MEX3A-mediated super-enhancer RNA m6A methylation promotes aggressiveness of breast cancer via regulating RBM15B/IGF2BP3/KMT2C signaling.

N6-methyladenosine (m6A) modification is implicated in the tumorigenesis of breast cancer. This study aims to investigate super-enhancer RNA (seRNA) m6A modification in breast cancer and unveil the molecular mechanisms underlying seRNA m6A and H3K4me1 modification. Gene expression is analyzed by reverse transcription-quantitative PCR, Western blot, immunofluorescence, and immunohistochemistry. Co-localization between insulin like growth factor 2 mRNA binding protein 3 (IGF2BP3) and lysine methyltransferase 2C (KMT2C) is determined using fluorescence in situ hybridization assay. RNA binding motif protein 15B (RBM15B)-binding levels of seRNA m6A are analyzed by methylated RNA immunoprecipitation assay.

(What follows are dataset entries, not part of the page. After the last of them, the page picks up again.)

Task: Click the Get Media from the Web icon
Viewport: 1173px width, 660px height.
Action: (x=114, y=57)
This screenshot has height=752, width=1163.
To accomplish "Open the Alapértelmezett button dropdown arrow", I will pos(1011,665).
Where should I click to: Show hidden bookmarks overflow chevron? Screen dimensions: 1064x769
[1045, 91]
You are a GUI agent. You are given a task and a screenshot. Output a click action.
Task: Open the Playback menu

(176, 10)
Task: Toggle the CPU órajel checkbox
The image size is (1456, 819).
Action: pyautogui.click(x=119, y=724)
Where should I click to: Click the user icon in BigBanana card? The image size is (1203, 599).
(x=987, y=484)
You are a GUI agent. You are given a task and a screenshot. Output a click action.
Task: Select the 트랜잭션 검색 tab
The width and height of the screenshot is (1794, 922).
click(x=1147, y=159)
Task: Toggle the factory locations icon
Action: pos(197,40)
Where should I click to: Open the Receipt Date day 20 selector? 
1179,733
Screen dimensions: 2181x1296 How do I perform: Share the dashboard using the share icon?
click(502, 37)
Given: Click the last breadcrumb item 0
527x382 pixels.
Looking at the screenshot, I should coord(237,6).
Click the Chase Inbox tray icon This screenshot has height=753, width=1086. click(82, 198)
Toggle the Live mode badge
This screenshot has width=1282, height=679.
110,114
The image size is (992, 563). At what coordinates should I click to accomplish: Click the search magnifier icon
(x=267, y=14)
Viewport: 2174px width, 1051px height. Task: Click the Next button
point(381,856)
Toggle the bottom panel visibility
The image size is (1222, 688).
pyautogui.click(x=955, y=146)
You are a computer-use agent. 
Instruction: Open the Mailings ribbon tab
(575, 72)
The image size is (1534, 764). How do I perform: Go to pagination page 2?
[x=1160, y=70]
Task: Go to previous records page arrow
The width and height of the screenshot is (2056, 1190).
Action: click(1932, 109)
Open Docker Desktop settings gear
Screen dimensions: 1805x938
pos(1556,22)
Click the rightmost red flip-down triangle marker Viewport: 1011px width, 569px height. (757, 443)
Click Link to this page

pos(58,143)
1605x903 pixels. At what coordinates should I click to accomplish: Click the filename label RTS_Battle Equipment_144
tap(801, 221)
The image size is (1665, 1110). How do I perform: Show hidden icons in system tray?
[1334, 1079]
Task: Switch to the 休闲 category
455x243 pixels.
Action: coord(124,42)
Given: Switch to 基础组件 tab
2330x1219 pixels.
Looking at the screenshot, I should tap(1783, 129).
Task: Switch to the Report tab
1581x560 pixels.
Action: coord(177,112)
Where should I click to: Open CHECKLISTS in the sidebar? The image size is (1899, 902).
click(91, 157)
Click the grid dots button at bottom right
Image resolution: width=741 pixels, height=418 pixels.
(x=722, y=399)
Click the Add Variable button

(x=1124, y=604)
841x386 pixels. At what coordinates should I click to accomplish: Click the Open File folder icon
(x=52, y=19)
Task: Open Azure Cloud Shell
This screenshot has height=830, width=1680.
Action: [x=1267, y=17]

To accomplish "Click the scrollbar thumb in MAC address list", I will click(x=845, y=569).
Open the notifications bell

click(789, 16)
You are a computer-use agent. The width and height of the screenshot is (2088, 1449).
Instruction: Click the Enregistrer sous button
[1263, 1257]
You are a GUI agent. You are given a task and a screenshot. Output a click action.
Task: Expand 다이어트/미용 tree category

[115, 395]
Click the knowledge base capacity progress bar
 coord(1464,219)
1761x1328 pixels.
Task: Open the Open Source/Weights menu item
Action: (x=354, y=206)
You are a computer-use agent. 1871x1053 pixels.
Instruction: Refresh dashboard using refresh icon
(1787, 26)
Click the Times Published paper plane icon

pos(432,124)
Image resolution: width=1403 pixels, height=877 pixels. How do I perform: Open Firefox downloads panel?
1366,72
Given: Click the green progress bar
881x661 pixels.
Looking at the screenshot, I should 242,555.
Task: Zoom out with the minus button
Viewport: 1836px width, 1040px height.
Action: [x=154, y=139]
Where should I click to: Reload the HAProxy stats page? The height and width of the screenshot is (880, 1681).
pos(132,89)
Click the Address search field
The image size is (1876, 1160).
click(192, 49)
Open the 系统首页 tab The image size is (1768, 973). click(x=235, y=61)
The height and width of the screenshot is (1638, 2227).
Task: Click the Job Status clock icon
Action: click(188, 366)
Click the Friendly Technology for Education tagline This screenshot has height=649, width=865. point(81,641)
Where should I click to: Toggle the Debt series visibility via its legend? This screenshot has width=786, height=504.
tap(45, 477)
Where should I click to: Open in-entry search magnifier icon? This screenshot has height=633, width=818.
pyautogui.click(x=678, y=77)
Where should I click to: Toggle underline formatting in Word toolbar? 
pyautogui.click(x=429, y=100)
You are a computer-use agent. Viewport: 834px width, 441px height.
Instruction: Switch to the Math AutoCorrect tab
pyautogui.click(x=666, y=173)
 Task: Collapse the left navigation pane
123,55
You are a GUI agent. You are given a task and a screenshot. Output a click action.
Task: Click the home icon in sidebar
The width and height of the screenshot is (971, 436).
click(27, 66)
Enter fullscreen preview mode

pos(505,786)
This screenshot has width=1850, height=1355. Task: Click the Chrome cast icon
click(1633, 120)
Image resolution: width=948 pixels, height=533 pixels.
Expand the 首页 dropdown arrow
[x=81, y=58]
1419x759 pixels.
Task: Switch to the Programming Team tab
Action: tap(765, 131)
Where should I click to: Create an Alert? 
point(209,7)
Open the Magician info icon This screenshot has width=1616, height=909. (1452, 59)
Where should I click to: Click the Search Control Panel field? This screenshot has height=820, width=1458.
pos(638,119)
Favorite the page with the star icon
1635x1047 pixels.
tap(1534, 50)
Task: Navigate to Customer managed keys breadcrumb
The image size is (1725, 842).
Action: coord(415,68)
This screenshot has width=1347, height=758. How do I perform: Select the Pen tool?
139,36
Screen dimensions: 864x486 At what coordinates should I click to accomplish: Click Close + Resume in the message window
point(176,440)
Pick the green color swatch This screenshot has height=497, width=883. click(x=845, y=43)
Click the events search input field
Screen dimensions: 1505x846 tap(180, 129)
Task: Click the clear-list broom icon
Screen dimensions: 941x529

The mex-3 RNA binding family member A (MEX3A)-RBM15B interaction is determined using co-immunoprecipitation assay. Cellular functions are determined using Cell Counting Kit-8, colony formation, and transwell assays. In vivo assays are performed to further verify the role of MEX3A in breast cancer. The results show that MEX3A is overexpressed in breast cancer and promotes seRNA m6A methylation formation. Interestingly, MEX3A deficiency inhibits the proliferation and metastasis of breast cancer in vivo and in vitro. Increased seRNA m6A modification is recognized by the reader protein IGF2BP3. MEX3A interacts with RBM15B/IGF2BP3 to maintain KMT2C mRNA expression and stability, enhancing seRNA m6A modification. Furthermore, RBM15B/IGF2BP3 recruits the H3K4 methyltransferase KMT2C to promote H3K4me1 formation. KMT2C overexpression promotes breast cancer proliferation and metastasis. In summary, MEX3A promotes the aggressiveness of breast cancer via regulating the seRNA m6A/RBM15B/IGF2BP3/KMT2C axis. Therefore, targeting the MEX3A/seRNA m6A/RBM15B-IGF2BP3/KMT2C axis may be a therapeutic target for breast cancer.